▶ **Trecho do texto**
|---|

De indispensáveis a esquecidos: a lenta despedida dos orelhões das ruas itapirenses
Para quem cresceu antes da popularização dos celulares, o orelhão foi sinônimo de comunicação, emergência e até ponto de encontro. Instalados em praças, ruas movimentadas e bairros afastados, os antigos Telefones de Uso Público marcaram gerações. Hoje, porém, eles caminham para desaparecer quase por completo do cenário urbano brasileiro.
A mudança ocorre após o encerramento, em dezembro de 2025, das concessões do serviço de telefonia fixa das cinco empresas responsáveis pela manutenção desses equipamentos. Com a adaptação dos contratos do Serviço Telefônico Fixo Comutado para o regime de autorização, previsto na Lei Geral de Telecomunicações, as operadoras deixaram de ter obrigação legal de manter os orelhões em funcionamento.
Dados da Agência Nacional de Telecomunicações indicam que cerca de 38 mil orelhões ainda permanecem espalhados pelo país, embora muitos já estejam desativados ou em manutenção. Não há, atualmente, uma norma específica que regulamente a retirada desses aparelhos, mas a Anatel estuda solicitar às empresas um plano formal para remoção dos terminais considerados não obrigatórios.

|---|

▶ **Problema 1**
Extraia da reportagem sobre os orelhões todo o trecho que vai de "De indispensáveis a" até "cenário urbano brasileiro.", sem nenhuma alteração.
▶ **Problema 2**
Dê continuidade à reportagem sobre o fim dos orelhões, começando logo após a última frase apresentada.

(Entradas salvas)
|---|

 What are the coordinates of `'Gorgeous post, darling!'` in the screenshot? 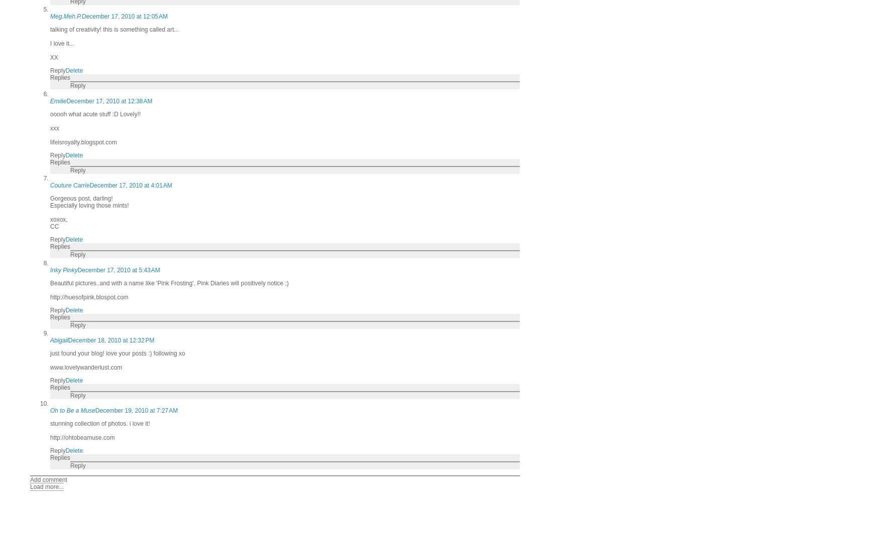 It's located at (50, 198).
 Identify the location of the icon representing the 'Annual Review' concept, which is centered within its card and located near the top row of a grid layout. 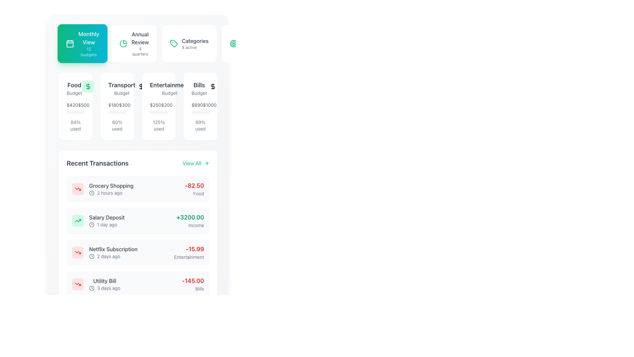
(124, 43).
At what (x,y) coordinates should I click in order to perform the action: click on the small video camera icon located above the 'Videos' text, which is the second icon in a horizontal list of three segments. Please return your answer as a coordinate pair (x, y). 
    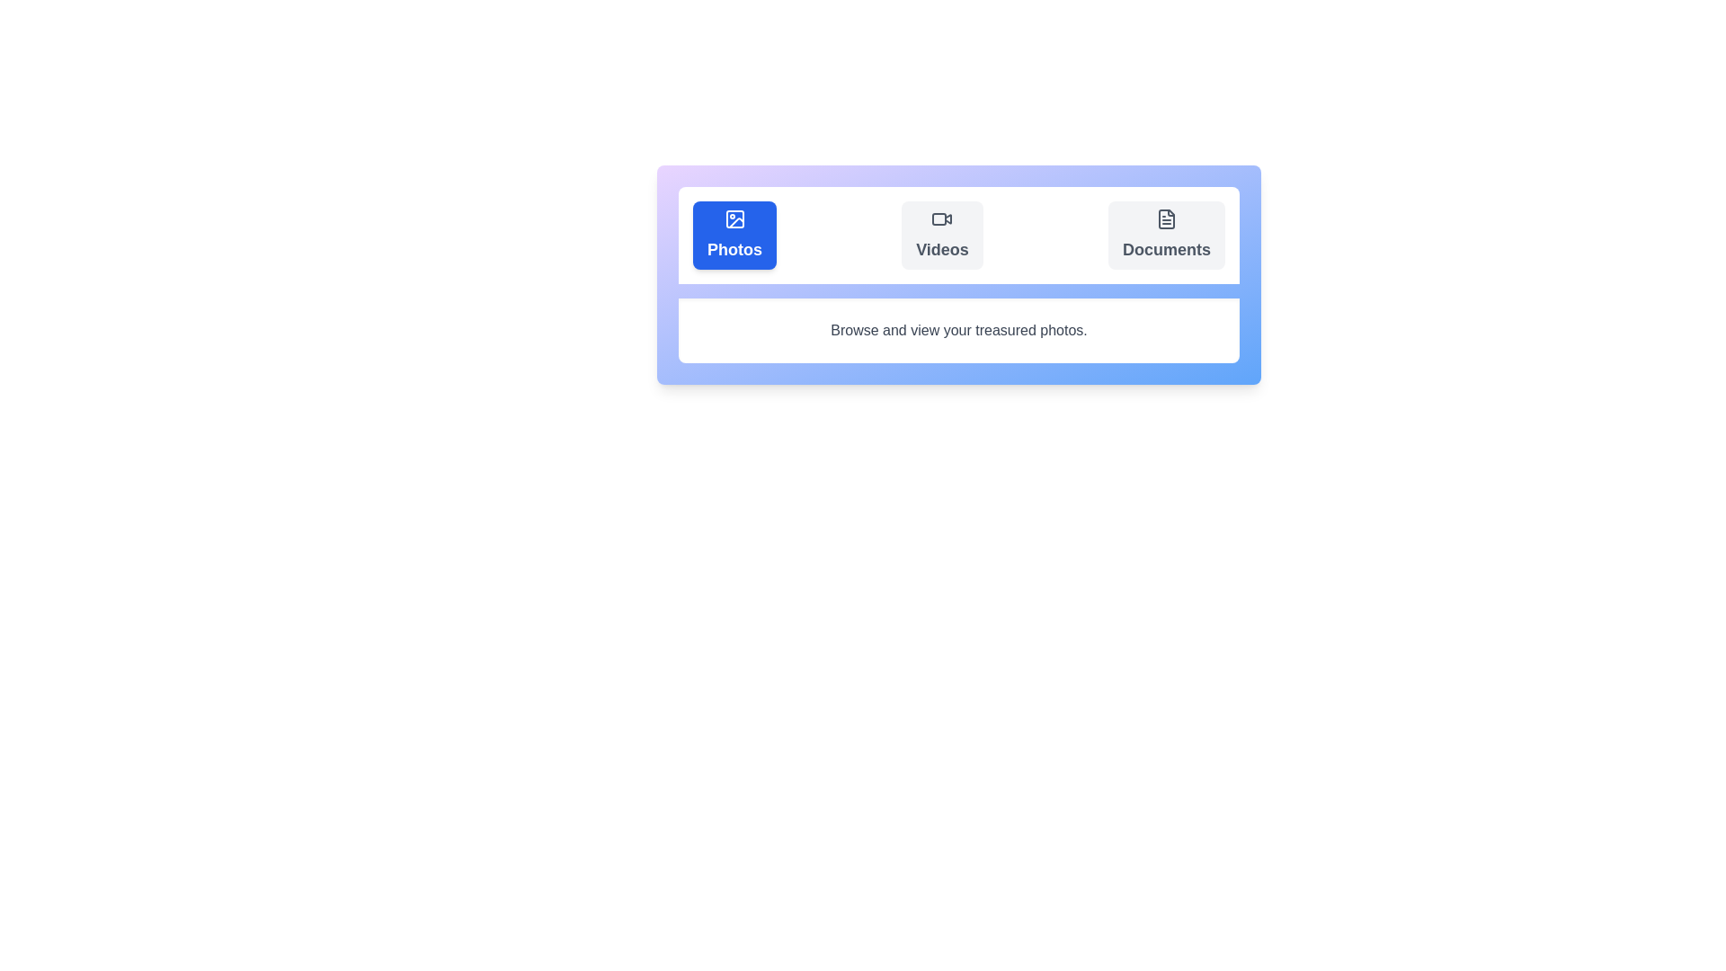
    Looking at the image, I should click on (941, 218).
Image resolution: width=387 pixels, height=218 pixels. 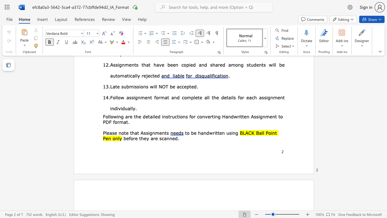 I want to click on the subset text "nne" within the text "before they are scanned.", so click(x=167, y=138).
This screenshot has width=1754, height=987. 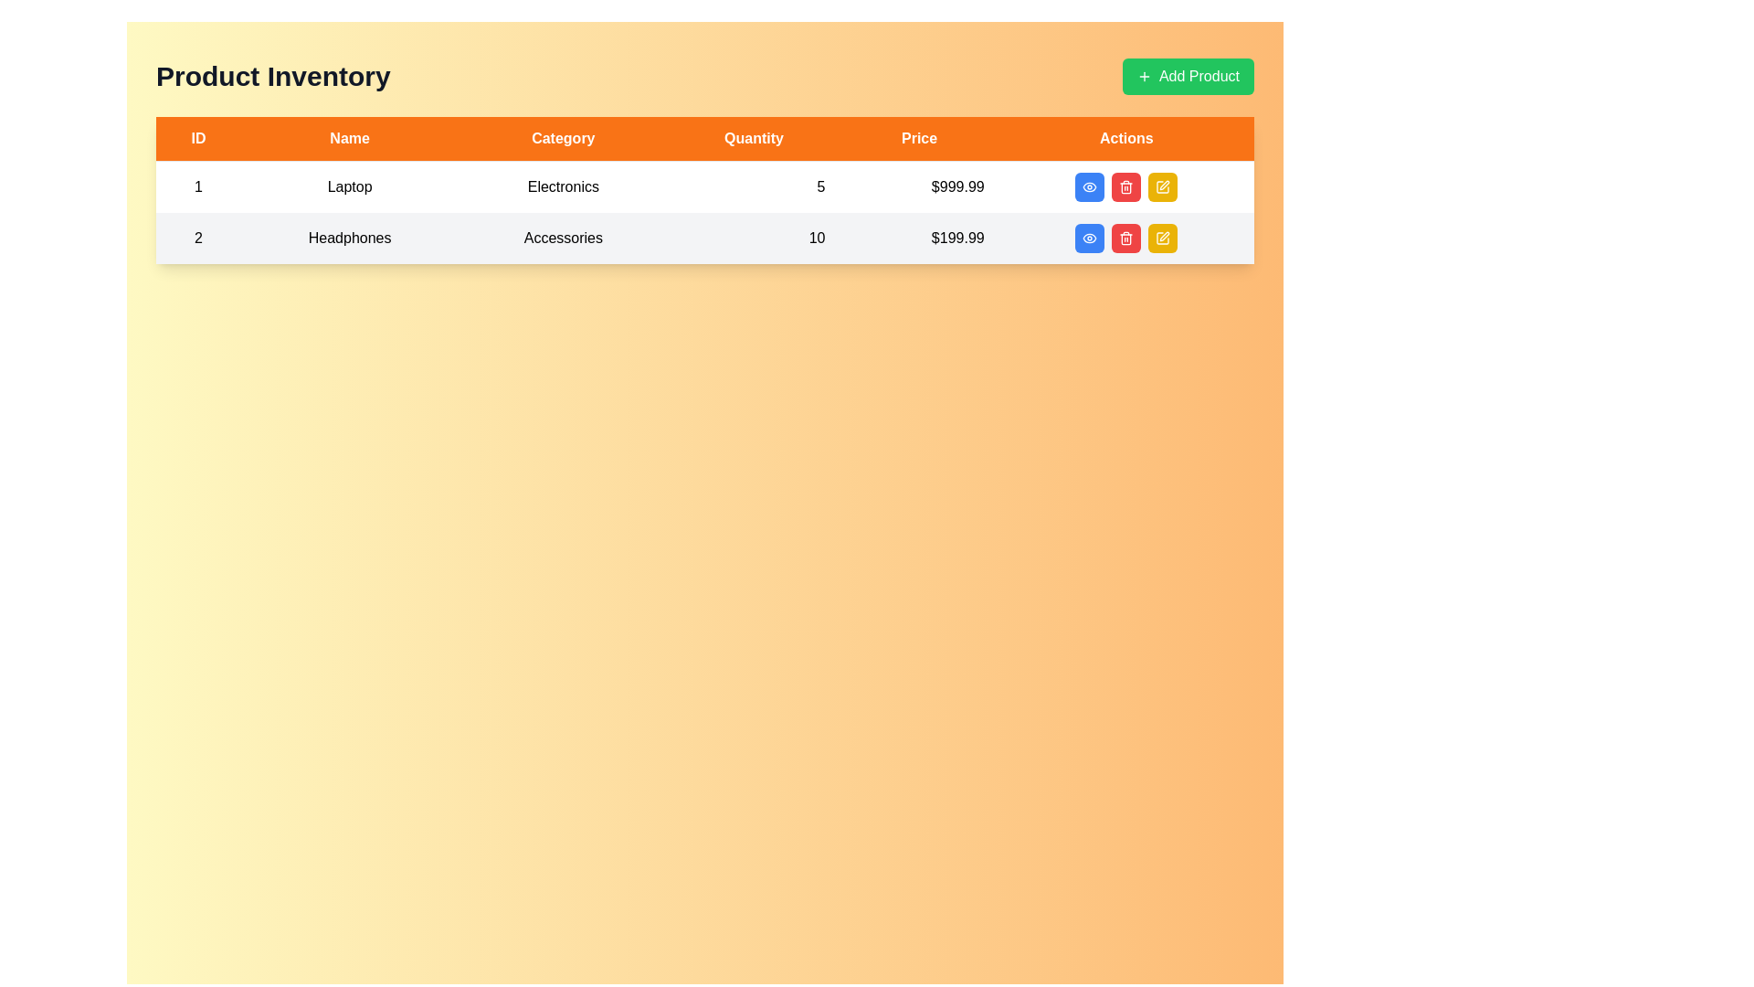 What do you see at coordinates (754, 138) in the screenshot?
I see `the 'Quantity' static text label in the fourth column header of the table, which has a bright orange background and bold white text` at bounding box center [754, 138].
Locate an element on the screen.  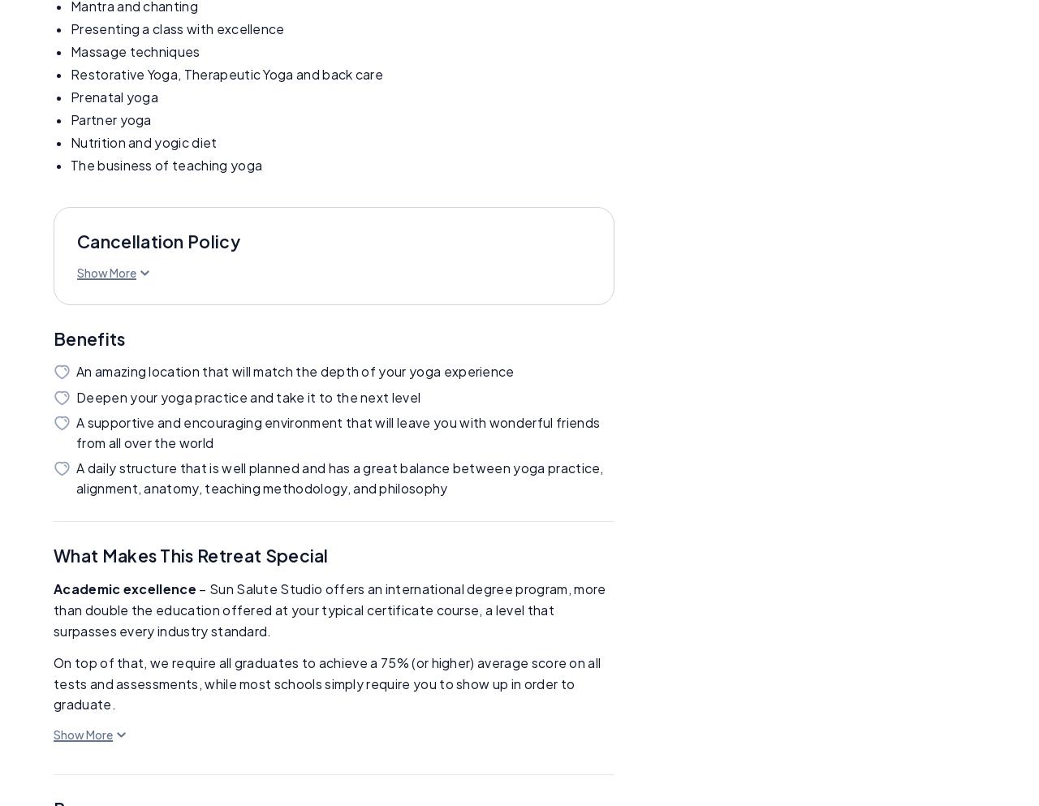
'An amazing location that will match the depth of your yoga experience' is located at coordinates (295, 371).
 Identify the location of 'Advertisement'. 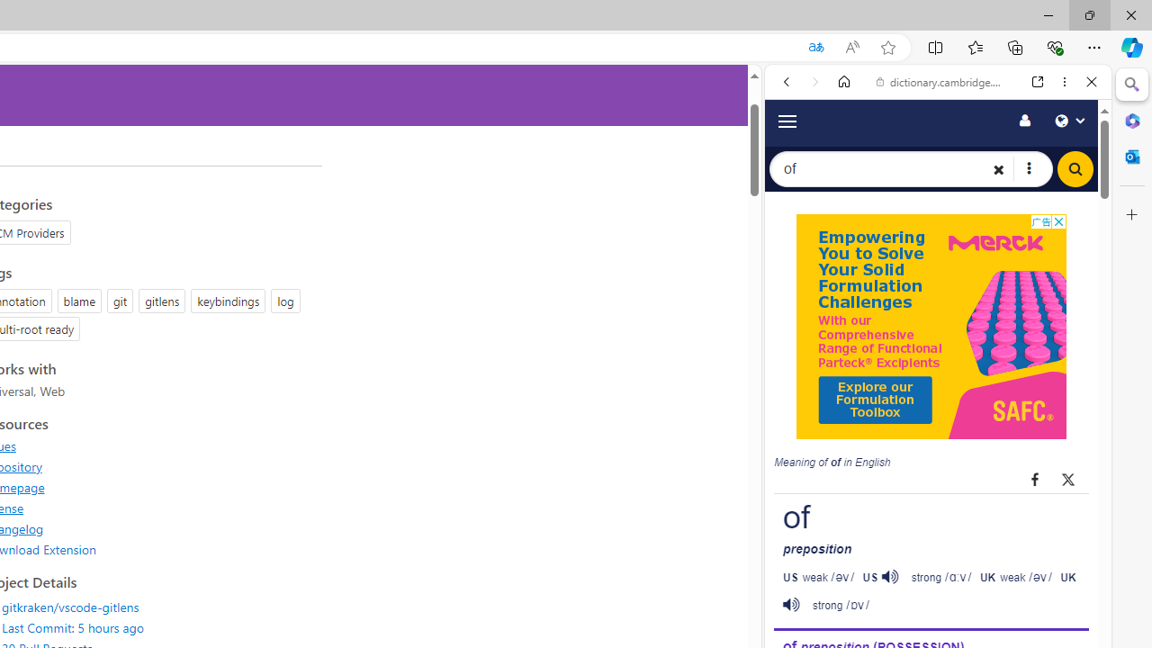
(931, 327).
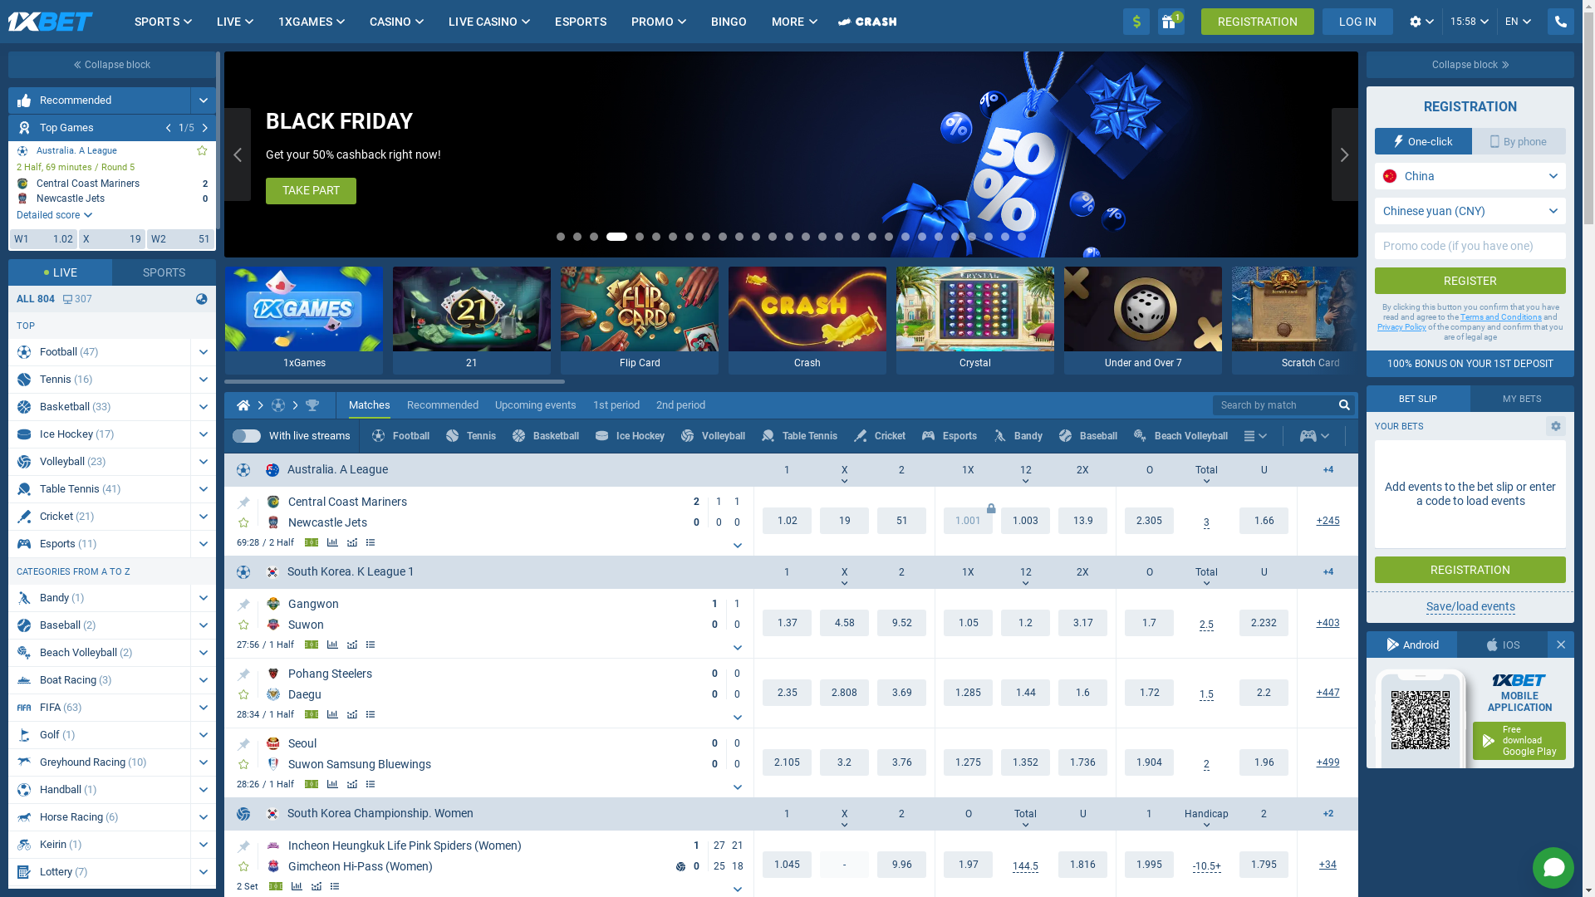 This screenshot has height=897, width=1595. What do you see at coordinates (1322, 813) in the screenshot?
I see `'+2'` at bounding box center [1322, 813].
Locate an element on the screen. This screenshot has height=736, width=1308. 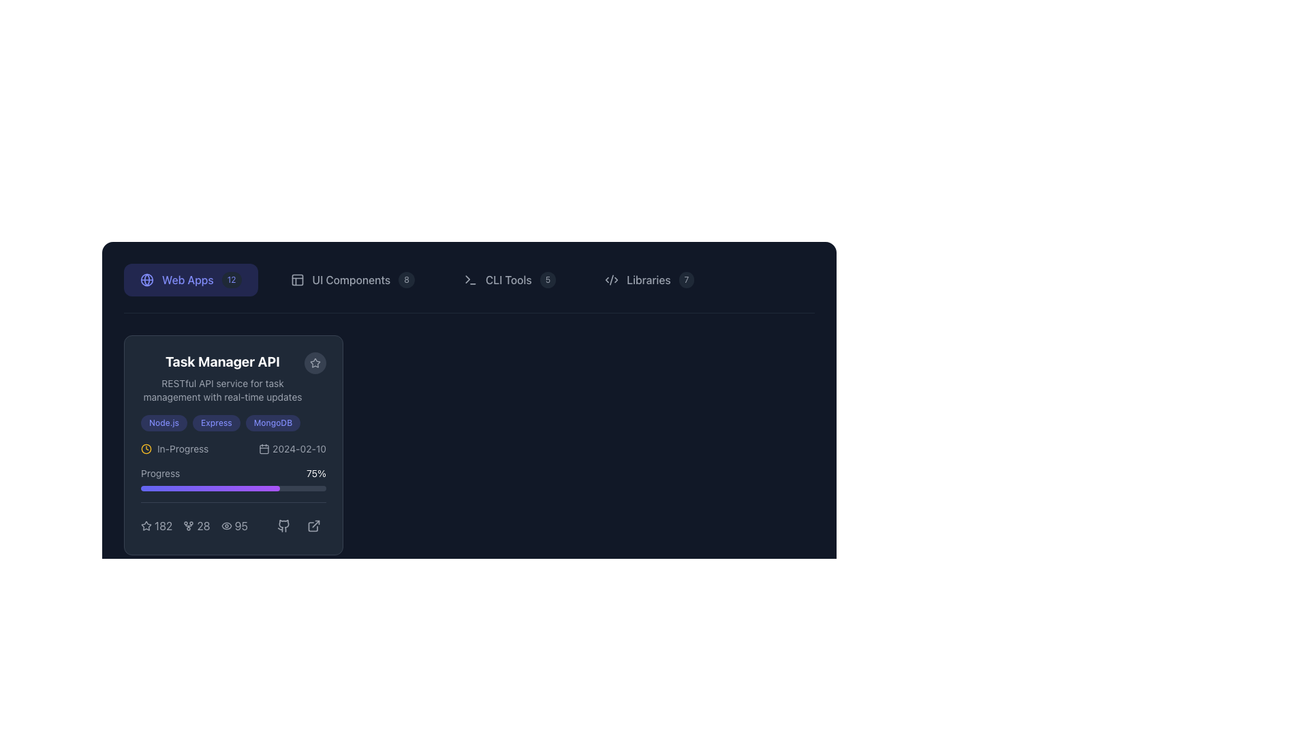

|---|

▶ **Resposta escrita 1**
De indispensáveis a esquecidos: a lenta despedida dos orelhões das ruas itapirenses
Para quem cresceu antes da popularização dos celulares, o orelhão foi sinônimo de comunicação, emergência e até ponto de encontro. Instalados em praças, ruas movimentadas e bairros afastados, os antigos Telefones de Uso Público marcaram gerações. Hoje, porém, eles caminham para desaparecer quase por completo do cenário urbano brasileiro.

▶ **Resposta escrita 2**
Mesmo em processo de extinção, os orelhões ainda resistem em locais onde a cobertura de telefonia móvel é considerada insuficiente. Aproximadamente nove mil aparelhos deverão ser mantidos até 31 de dezembro de 2028 nessas regiões. Nesses casos, as ligações locais e nacionais para telefones fixos devem ser gratuitas, já que os antigos cartões telefônicos deixaram de ser viáveis economicamente.
São Paulo lidera o ranking de orelhões ativos no país, seguido por Bahia e Maranhão. Para a Anatel, a redução drástica desses equipamentos simboliza o sucesso da expansão das redes móveis e da fibra óptica, impulsionada por investimentos das operadoras em infraestrutura, conectividade em escolas, ampliação do sinal 4G e implantação de data centers.
Em Itapira, a presença dos orelhões também se tornou rara e, para muitos jovens, trata-se de um objeto praticamente desconhecido. Se antes em qualquer esquina da cidade tinha um, hoje são apenas 63 unidades em pontos estratégicos, como a Praça Bernardino de Campos e a rodoviária, por exemplo.
Para quem viveu a época em que eles eram essenciais, o sentimento é de nostalgia. É o caso de Fran que relembra com carinho o período em que o orelhão era o principal meio de comunicação.
“Eu usei muito orelhão antigamente. Era o único meio de comunicação na minha época, fazia parte da rotina”, conta. Segundo ela, os aparelhos eram tão importantes quanto os celulares são hoje. “Era imprescindível ter orelhão nas cidades, nas praças, em todo lugar”, relembra.
Fran também recorda a transição das fichas metálicas para os cartões telefônicos, mas confessa preferência pelo modelo mais antigo. “Eu sou mais das antigas, gostava da ficha. Falei muito com ficha”, diz, sorrindo. Natural de Santa Rita do Sapucaí, em Minas Gerais, ela destaca que o hábito era comum em várias cidades da região.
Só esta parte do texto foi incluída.